À l’origine de ce récit populaire, il y a un nom. Celui – relativement peu connu en France – de Jakob Wassermann (1873-1934). Figure de proue de la littérature germanophone de la république de Weimar et proche de Thomas Mann, il est le père d’une œuvre qui suscita les bons mots d’écrivains tels Hofmannsthal, Schniltzer ou encore Zweig et Henry Miller. Originellement appelé « L’Emeute pour sauver Ernest, le gentilhomme adolescent », L’Affabulateur regorge de références, notamment aux traditions picaresque et conteuse. S’il n’est pas à proprement parler question de roman de formation, le lecteur est pris au jeu des rencontres de ce misérable troubadour dont la précocité et l’ingéniosité séduisent les foules. Certains destins semblent comme gravés dans la pierre. Ainsi en va-t-il d’Ernest, enfant sans famille, dont le père est mort dans un duel et la mère s’est volatilisée du jour au lendemain. Pourtant, c’est bel et bien le retour de cette femme mal-aimante, après huit années d’absence, qui vient réactiver le récit et promulguer son lot de péripéties.
Le beau-frère de la baronne, désormais nommé évêque de Wurtzbourg dans l’Allemagne du 17e siècle, renoue ainsi des liens avec sa belle-sœur, la baronne d’Ehrenberg. Il doit aussi s’enquérir d’Ernest, dont il avait confié la charge à un précepteur. C’est à ce moment-là que l’homme d’église – puritain dévoré par la représentation menaçante d’un Dieu vengeur – verra un jeune homme métamorphosé. Glanant ses habits au hasard des rencontres et des chemins, Ernest a su développer un extraordinaire talent de conteur qui lui vaut l’estime de la population. Un saltimbanque aux voix multiples, qui se joue des apparences. Comme en écho à la phrase de Diderot dans Le Neveu de Rameau, l’exhortation à la prudence se dessine au sein des institutions religieuses : « Méfiez-vous de l’homme singe, il est sans caractère. » Cette plasticité est vue d’un très mauvais œil par les tribunaux de l’inquisition, qui considèrent Ernest comme étant « déjà au bord de l’abîme ». D’autant que ce dernier raconte des histoires qui exciteront les passions des habitants.
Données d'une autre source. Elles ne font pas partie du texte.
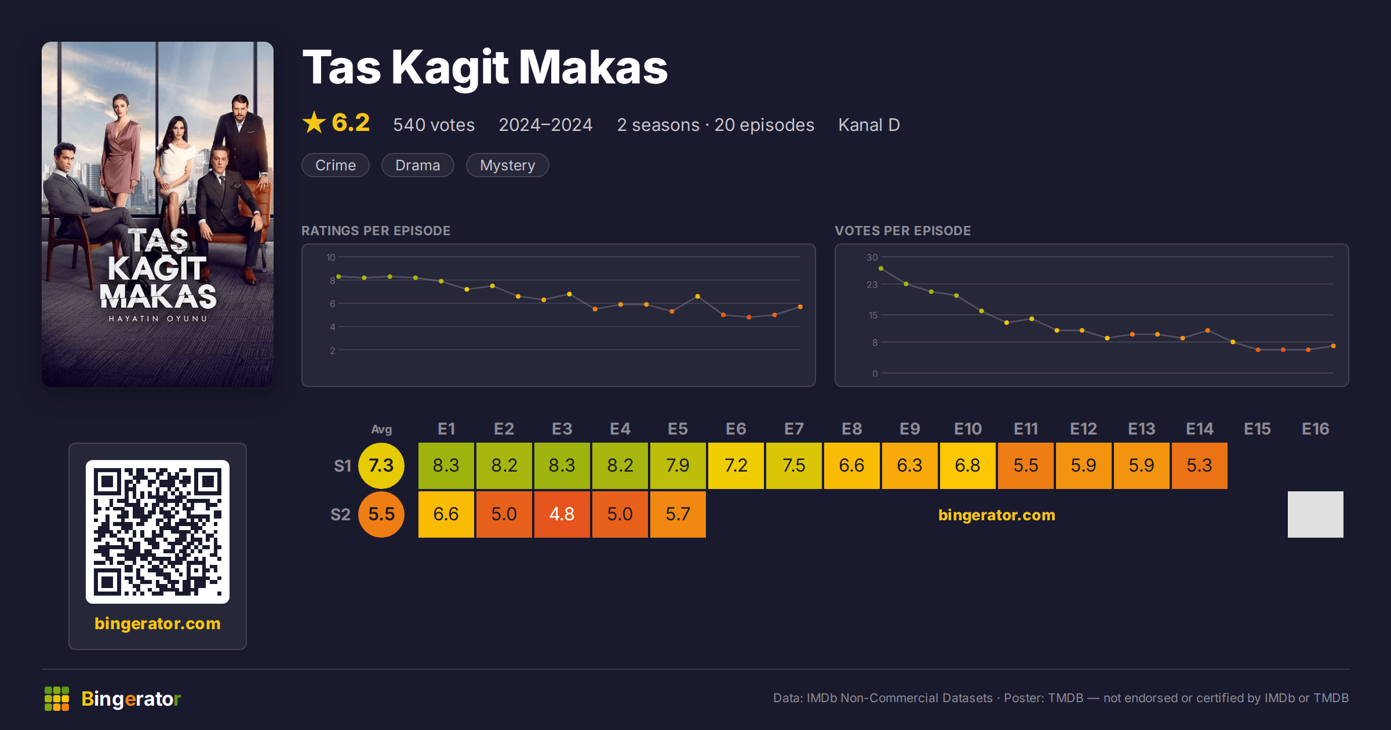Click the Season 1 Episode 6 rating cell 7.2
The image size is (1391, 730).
point(736,466)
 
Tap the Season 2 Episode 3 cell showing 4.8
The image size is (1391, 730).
point(562,514)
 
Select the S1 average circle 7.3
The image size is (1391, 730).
point(381,466)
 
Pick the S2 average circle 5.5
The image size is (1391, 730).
point(381,514)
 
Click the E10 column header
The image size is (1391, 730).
point(968,429)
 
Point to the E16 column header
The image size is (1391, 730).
point(1316,429)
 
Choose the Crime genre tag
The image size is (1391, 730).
point(336,165)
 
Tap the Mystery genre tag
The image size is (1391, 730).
point(508,165)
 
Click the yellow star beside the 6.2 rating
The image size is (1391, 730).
point(314,122)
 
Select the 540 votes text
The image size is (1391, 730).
point(434,125)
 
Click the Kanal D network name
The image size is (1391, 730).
point(869,125)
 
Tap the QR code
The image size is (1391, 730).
point(158,532)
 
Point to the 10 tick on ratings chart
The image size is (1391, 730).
point(331,257)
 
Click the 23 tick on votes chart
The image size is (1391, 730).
point(872,284)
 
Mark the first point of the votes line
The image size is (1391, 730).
point(881,269)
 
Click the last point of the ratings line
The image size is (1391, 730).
point(800,307)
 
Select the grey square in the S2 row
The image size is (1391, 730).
point(1316,514)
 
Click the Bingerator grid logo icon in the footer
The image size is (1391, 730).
point(57,699)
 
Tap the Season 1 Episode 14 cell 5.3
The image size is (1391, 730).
point(1200,466)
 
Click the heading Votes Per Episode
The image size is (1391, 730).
point(903,231)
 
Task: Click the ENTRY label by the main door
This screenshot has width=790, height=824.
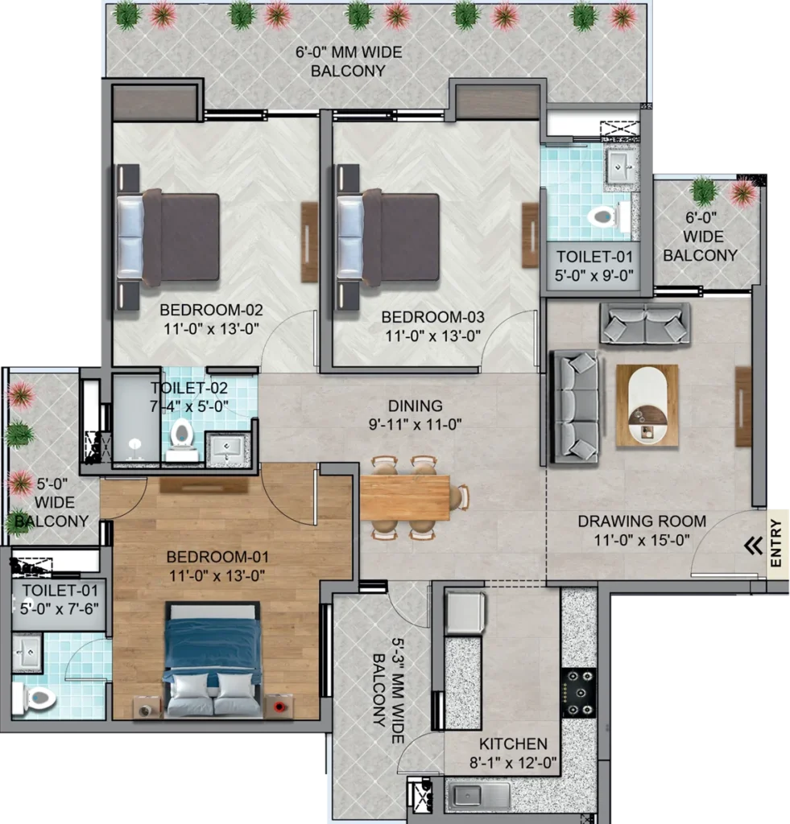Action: click(776, 546)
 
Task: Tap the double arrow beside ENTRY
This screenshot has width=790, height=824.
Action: click(753, 546)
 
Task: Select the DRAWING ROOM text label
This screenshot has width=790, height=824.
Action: click(642, 521)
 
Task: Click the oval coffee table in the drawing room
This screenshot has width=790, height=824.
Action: click(647, 406)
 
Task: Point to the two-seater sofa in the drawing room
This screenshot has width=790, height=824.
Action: click(644, 324)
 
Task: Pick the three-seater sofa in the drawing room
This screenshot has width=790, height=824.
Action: click(575, 406)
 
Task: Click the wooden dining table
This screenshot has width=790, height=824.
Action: click(404, 498)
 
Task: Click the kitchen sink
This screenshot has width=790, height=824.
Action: click(480, 797)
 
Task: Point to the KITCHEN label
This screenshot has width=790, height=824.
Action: click(513, 744)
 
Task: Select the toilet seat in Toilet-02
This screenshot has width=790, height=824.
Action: click(181, 435)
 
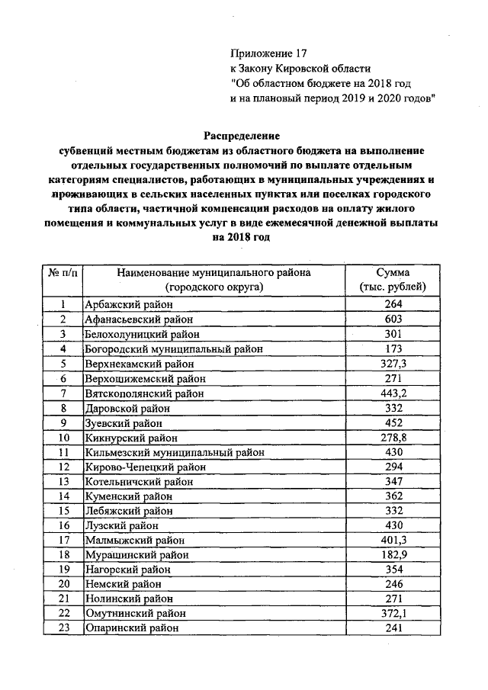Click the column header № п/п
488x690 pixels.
point(63,272)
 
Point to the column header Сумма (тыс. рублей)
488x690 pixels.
point(393,279)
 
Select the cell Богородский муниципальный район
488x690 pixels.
point(174,349)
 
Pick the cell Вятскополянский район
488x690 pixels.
point(144,393)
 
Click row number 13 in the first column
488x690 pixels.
point(63,482)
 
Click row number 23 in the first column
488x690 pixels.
point(63,628)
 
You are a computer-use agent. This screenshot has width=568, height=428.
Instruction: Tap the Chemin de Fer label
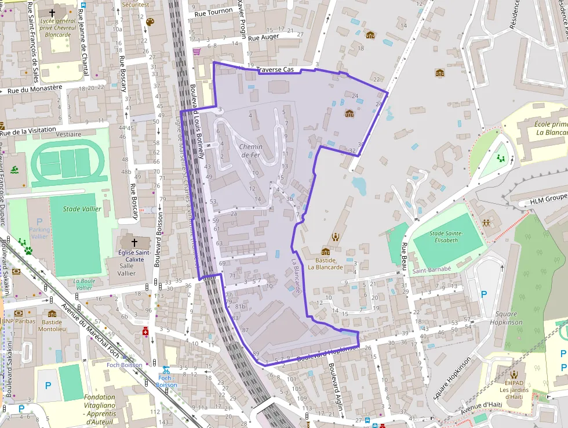(250, 151)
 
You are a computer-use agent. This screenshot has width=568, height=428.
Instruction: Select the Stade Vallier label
(82, 209)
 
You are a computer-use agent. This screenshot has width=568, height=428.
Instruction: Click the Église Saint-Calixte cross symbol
(134, 242)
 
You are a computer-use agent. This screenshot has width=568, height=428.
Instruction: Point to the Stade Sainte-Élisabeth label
(446, 238)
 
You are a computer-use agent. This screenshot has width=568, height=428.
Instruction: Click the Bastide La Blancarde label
(325, 264)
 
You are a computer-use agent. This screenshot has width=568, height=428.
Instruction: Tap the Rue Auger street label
(264, 37)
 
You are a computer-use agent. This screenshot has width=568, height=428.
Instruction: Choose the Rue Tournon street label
(213, 11)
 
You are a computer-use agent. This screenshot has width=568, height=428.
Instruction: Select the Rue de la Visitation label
(28, 131)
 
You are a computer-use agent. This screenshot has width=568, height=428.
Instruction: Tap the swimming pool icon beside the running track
(14, 171)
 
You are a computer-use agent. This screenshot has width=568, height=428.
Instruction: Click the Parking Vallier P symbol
(39, 222)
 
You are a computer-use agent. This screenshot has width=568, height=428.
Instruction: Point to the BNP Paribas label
(19, 321)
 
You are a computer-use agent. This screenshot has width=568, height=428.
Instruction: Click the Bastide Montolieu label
(52, 325)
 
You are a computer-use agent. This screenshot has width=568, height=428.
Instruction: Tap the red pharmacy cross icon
(145, 332)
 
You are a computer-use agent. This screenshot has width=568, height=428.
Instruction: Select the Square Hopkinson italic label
(506, 318)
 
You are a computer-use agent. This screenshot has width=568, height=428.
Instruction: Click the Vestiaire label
(70, 134)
Voici donc venu le règne des silenciaires. Une époque où la parole se loge au creux du soupçon, et l’imagination est sévèrement prohibée.
On a souvent glosé sur la façon dont Wassermann, juif d’origine, avait pressenti la montée du nazisme. L’Affabulateur confirme cette intuition. L’évêque et ses acolytes y cherchent des boucs émissaires à sacrifier à titre d’exemple. Ils veulent tuer dans l’œuf la révolte, introduire l’ère du soupçon et de la délation : « À chaque fois, il suffisait de trouver le coupable, celui qui avait pactisé avec le diable, celui qui en portait les stigmates, celui qui avait la marque du démon, le maudit, homme ou femme ou vieillard ou juif ou chrétien. Le dénicher pouvait-il être difficile, dès lors que partout, on le montrait du doigt ? Qui cela ? Voyons, celui qui, justement, sortait du lot. »
Ici, il est question de l’odeur de chair brûlée des cadavres. Ailleurs, du zèle des autres dans la chasse aux sorcières. Si l’église règne de main de maître sur la communauté, le roman se meut progressivement en un théâtre où s’opposent la scolastique religieuse obscurcie « par les brumes de l’hermétisme », et la poésie du conteur. Celle-ci s’impose comme la langue de restauration de la communauté spirituelle, ainsi qu’en atteste la scène où Ernest se voit accompagné par une douzaine de camarades rencontrés sur les routes – variation bohémienne des apôtres entourant le Christ. Le renversement final et la délivrance du damoiseau captif par la plèbe viendront conforter cette résurrection collective de l’imaginaire. Car comme l’écrit Wassermann, il s’agit de faire du rêve l’horloge où lire l’heure.

Benoît Legemble

L’Affabulateur
Jakob Wassermann
Traduit de l’allemand par Dina Regnier Sikiric et Nathalie Eberhardt
La Dernière goutte, 170 pages, 17

Fumées mystiques Par Benoît Legemble
Le Matricule des Anges n°117 , octobre 2010.